Influenza A virus (IAV) particles contain hemagglutinin (HA) and neuraminidase (NA) glycoproteins. HA functions as a sialic acid (SIA)-binding and fusion protein. NA has receptor-destroying activity by cleaving SIAs from sialoglycans. The HA and NA protein functionalities are critical for host tropism, and need to be well balanced in relation to the host receptor repertoire for optimal in vivo viral fitness [1–3]. However, there is no standard assay and unit for measuring a functional balance and the precise mode by which HA- and NA-receptor interactions contribute to the balance at the molecular level remains mostly unexplored.

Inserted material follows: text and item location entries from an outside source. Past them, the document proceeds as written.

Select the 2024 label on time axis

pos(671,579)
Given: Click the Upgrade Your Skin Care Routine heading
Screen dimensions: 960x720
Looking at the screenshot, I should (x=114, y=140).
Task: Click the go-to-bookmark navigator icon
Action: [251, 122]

An optimal HA-NA balance is hypothesized to allow virions to penetrate the heavily sialylated mucus layer, to attach to host cells prior to virus entry, and to be released from cells after assembly [4–7].
Since the discovery of hemadsorption activity in NA 1984  and the structural evidence of the 2SBS in N9 1997 , only few studies have addressed 2SBS-mediated receptor binding and the functional consequences thereof for NA activity [26, 28, 33, 34, 59]. We now show that the 2SBS is an important factor in the complex interplay between HA, NA and receptors, referred to as the HA-NA-receptor balance. A functional 2SBS in N2 was shown to prefer binding to α2,3-linked sialosides similarly to N1  and N9 . In agreement herewith, it enhances catalytic activity against substrates carrying α2,3-linked SIAs. The contribution of the 2SBS to the HA-NA-receptor balance of virus particles was shown to be receptor- and HA protein-dependent as demonstrated by kinetic analysis of receptor-binding and -cleavage of virions using BLI. The 2SBS was shown to contribute to receptor binding also when NA was combined with a receptor-binding HA in IAV virions, as well as to cleavage of receptors by virions and to virion self-elution from a receptor-coated surface. The absence or presence of a functional 2SBS also affected virus replication in a cell type- and HA-dependent manner. Our results indicate that mutation of the 2SBS as observed in early human pandemic viruses negatively affects the catalytic activity of NA and may serve to restore the HA-NA-receptor balance of viruses carrying HA proteins with altered receptor-binding properties in relation to a novel host sialome. Conservation of the 2SBS in most avian strains, with the notable exception of H9N2 viruses, is lost in human [26, 29, 30, 34], swine and canine variants (S2 Fig). Strong conservation usually reflects a critical function. It would be very interesting to investigate in depth whether a critical function for the 2SBS in avian strains, for instance related to the HA-NA-receptor balance, is not required for efficient replication and transmission of human, canine and swine strains.